Certains étaient convaincus par les froides analyses
politico-philosophiques de Marcuse ; d'autres étaient sensibles aux
incantations poétiques de Ginsberg. Watts a réuni tous ceux qui
aspiraient à un renouveau de la spiritualité, tous les esprits
religieux et mystiques, tous les partisans de la non-violence non
seulement entre les hommes, mais aussi à l'égard de l'univers, tous
les contestataires des dualismes enracinés au cœur de la pensée et
de la philosophie occidentales.
Il avait
été un des leaders de la Beat Generation, derrière Kerouac et
Ginsberg. Il a été l'initiateur des recherches spirituelles —
sauvages et désordonnées parfois — qui se développent aux
États-Unis. Il a été mêlé au mouvement psychédélique au côté
de Timothy Leary et y a joué un rôle modérateur (à propos des
drogues telles que le L.S.D., il a écrit maintes fois qu'elles sont
comparables au téléphone et qu'il faut savoir raccrocher quand on a
eu la communication). Il a contribué à la naissance des centres
pour le développement du potentiel humain, tels que l'Institut
Esalen, à Big Sur. Il a été également l'initiateur du mouvement
écologique avant que le mot soit passé dans le langage commun.
Alan
Watts est mort — ou, plus exactement, il s'est fondu dans le grand
univers dont, affirmait-il dans ses causeries et ses livres, il ne
s'est senti à aucun moment distinct. Avant lui, le mouvement hippie
était mort — ou peut-être seulement s'était-il fondu dans la
masse américaine en en imprégnant profondément la pâte. Ce
mouvement, qui marqua sans doute le sommet de sa célébrité, ne
l'avait pas changé, pas plus qu'il ne l'avait fabriqué. A la fin
des années 60, une certaine jeunesse américaine s'était reconnue
en lui et l'avait choisi. Lui, il était en route depuis longtemps ;
il venait de très loin ; il avait avancé « à sa manière »,
selon le titre de l'autobiographie qu'il a publiée en 1972 : ln
my own Way, an Autobiography .
Alan
Watts était né en 1915 à Chislehurst (Grande-Bretagne) d'un père
qui s'est défini lui-même comme pétri de tradition victorienne et
d'une mère pour qui la Bible était la vérité, et la seule vérité.

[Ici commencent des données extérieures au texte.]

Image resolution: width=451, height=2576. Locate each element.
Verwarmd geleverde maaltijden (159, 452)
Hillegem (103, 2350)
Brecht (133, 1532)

Il avait été élevé dans le strict respect de l'esprit et des
principes religieux. S'il s'était écarté de la lettre des
principes qui lui avaient été inculqués dans son enfance, il
n'avait rompu jamais avec leur esprit.
Très
jeune, il étouffe au sein de l'anglicanisme familial. Sa curiosité
se tourne vers l'Orient et, à 16 ans, il assiste déjà aux réunions
d'une loge bouddhiste. Dans son domaine, Watts a été un enfant
prodige, constate Theodore Roszak dans son livre Vers une
contre-culture. En effet, à 19 ans, il est rédacteur en chef de
la Voie du Milieu, une revue anglaise d'études bouddhistes. A
23 ans, il est codirecteur d'une collection d'ouvrages intitulée
Sagesse de l'Orient ». Quand il émigre aux États-Unis, A la veille
de la guerre, il est docteur en théologie et docteur en philosophie.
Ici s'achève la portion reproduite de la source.